I love Good Friday.
Maybe it’s because I’ve got a stream of melancholy that runs through my personality. Maybe because marketers are at a loss how to commercialize it. Or maybe because it points with hope to Jesus’ resurrection.
But I think my love for Good Friday comes because, simply, I’m taken with Jesus on the cross.
Let me step back.
You may or may not be able to relate, but I’m usually pretty aware that I’m not the man I want to be. In general, I like myself and enjoy my own company. But if the greatest command is to love God and the second is to love others, then however I look on the outside, from my insider’s vantage point, I’m not doing very well.
I want to love better. I really do. But sometimes it’s like I’m a guy watching a movie of my life even while it’s happening.
Right there in front of me, I watch as I lose my temper with my kids (when they’re actually being hilarious), pick up my iPhone and check email while my wife is talking to me, hold grudges, posture in front of the mirror to see how good (or bad) I look, mentally criticize people I’m jealous of, ignore my baby’s cries, think I’m superior to other Christians who “just don’t get it,” covet my neighbor’s truck, hope some wealthy reader will read this and buy me a truck, slip into worry and despair, strive for people’s approval, and on and on I go.
Pass the popcorn.
I joke, but in reality, it’s all too much for me. I disobey my God and forsake my first Love. I hurt people. I hurt me. I feel like Paul when he wrote, “Woe to me! Who will save me from the body of this death?”
Good Friday reaches this stuff in me like no other holiday.
God knew it would. In my life and in yours. He’s been whispering about it since the beginning.
- When He drew first blood to clothe guilty Adam and Eve in flesh, He was whispering of the cross.
- When Abraham placed wood on Isaac’s back before they climbed the hill where father would sacrifice son, God was whispering of the cross.
- When God stopped Abraham’s sacrifice by showing him the ram in the thicket, it was a whisper of the cross.
- God’s command to slay the Passover lamb and paint its blood on the doorposts as a sign: a whisper of the cross.
And on and on He goes.
Moses staff, the tree at Marah, water from the rock, Aaron’s rod that budded, the bronze serpent on a pole, the scapegoat, the lamb, the dove, the red heifer, the scarlet thread and piece of cedar wood, the ark of the covenant (Did you know the Hebrew word for ark was also used for coffin?), Rahab’s signal, Isaiah’s suffering servant.
Throughout history, across the pages of Scripture, God was pointing, hinting, alluding, whispering, “The cross, the cross, the cross. Jesus.”

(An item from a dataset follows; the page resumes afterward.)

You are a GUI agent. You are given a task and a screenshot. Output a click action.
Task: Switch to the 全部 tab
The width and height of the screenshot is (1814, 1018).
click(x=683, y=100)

He knew all along we could not carry the weight of our wrongs. Knew all along we needed a place for them to go. He has not left us to helplessly watch our sin continue. He has made a way for us to become, actually become, the men and women He made us to be.
I love Good Friday. I love the Passion, the bread, the wine, the cross. (And yes, the Resurrection.)
I mean to write with words that resound. But when they come out, they’re no more than a whisper.
How can I describe the fullness of Christ on the cross? How can I convey it?
Come Friday. Come eat the bread and drink the wine. Come behold the cross and see for yourself.